Role Overview: We are hiring an LLMOps Engineer to join our AI Research team, a highly technical group working on cutting-edge advancements in the AI industry. The team focuses on building scalable, production-grade LLM systems, fine-tuning strategies, evaluation frameworks, and next-generation deployment architectures.
This role requires hands-on experience operating LLMs beyond simple API integration. The ideal candidate understands the architectural, operational, and evaluation complexities that differentiate LLMOps from traditional MLOps.
Responsibilities:-
- Manage the end-to-end lifecycle of LLMs: registry, packaging, versioning, deployment, monitoring, and rollback.
- Deploy and operate self-hosted / open-source LLMs (not limited to OpenAI API usage).
- Design and manage scalable inference infrastructure, including GPU-aware deployments.
- Implement CI/CD pipelines for LLM deployment and continuous evaluation.
- Monitor system performance including latency, throughput, token usage, cost, drift (model and data), and hallucinations.
- Ensure secure, compliant, and resilient cloud-based model deployments.

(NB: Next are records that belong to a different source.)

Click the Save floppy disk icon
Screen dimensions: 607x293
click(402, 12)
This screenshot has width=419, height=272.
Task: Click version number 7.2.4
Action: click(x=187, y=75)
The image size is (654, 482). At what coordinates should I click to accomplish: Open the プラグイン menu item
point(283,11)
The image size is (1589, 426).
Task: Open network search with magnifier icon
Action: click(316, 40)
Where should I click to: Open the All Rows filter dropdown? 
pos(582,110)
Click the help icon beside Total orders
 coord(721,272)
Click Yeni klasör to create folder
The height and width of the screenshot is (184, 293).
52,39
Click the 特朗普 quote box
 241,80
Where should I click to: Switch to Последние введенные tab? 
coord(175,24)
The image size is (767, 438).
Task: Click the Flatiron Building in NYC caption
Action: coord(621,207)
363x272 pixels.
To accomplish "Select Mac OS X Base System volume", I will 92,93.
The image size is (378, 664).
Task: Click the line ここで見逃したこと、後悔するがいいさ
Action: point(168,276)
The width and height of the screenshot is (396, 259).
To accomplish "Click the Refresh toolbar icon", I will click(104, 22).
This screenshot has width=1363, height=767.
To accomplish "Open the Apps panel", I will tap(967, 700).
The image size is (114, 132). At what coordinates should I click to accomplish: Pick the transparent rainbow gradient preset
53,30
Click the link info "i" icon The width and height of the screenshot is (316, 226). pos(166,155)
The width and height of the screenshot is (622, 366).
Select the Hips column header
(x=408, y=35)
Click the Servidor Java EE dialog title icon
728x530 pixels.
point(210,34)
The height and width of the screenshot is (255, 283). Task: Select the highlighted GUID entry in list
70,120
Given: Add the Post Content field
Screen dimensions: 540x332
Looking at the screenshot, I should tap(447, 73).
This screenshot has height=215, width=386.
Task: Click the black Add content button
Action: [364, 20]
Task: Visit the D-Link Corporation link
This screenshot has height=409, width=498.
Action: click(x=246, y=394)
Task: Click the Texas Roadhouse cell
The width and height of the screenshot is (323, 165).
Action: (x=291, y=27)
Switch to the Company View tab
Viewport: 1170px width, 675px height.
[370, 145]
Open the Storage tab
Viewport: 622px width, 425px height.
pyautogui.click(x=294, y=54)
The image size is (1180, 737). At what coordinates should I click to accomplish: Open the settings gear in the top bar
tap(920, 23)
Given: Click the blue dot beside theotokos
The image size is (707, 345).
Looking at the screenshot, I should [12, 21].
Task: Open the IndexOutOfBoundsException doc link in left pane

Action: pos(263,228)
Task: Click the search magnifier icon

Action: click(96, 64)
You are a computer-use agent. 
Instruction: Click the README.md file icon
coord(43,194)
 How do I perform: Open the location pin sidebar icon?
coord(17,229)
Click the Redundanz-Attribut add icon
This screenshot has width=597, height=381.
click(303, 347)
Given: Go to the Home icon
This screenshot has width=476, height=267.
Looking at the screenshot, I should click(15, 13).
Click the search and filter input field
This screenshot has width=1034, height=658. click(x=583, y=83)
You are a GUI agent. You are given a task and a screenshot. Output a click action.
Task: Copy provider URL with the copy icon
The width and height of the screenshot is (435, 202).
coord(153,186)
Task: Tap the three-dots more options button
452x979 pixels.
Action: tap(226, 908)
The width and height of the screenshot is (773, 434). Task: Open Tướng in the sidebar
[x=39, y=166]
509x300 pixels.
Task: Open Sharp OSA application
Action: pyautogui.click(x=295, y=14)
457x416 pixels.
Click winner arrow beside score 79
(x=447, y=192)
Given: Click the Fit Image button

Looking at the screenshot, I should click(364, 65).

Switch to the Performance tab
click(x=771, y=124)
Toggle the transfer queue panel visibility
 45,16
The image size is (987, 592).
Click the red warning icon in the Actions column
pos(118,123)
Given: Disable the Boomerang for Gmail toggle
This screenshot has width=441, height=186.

- Collaborate with research and engineering for deployments.
Skills:-
- Strong hands-on experience with LLM handling, hosting, and operationalization.
- Clear understanding of how LLMOps differs from traditional MLOps (prompt management, non-deterministic outputs, semantic evaluation, token economics, guardrails etc.).
- Experience with Kubernetes, Docker, and containerized deployments.
- Cloud expertise (AWS / Azure / GCP) including compute, storage, IAM, networking, and monitoring.
- Experience building scalable inference and model-serving architectures.
- Familiarity with tools such as MLflow, Kubeflow etc. (good to have).
- Understanding of vector databases, RAG systems, and evaluation frameworks (preferred).
- Knowledge of GenAI security considerations (prompt injection, data leakage prevention).
Qualifications
- Bachelor’s degree in Computer Science, Engineering, or related field.DevOps certification (e.g., AWS DevOps Engineer, Azure DevOps, or equivalent).
- 3–5 years of experience in MLOps, LLMOps, ML Engineering, or related roles.
- Bachelor’s or master’s degree in computer science, Artificial Intelligence, Data Science, or a related technical field.
- Demonstrated experience deploying ML/LLM systems in production environments.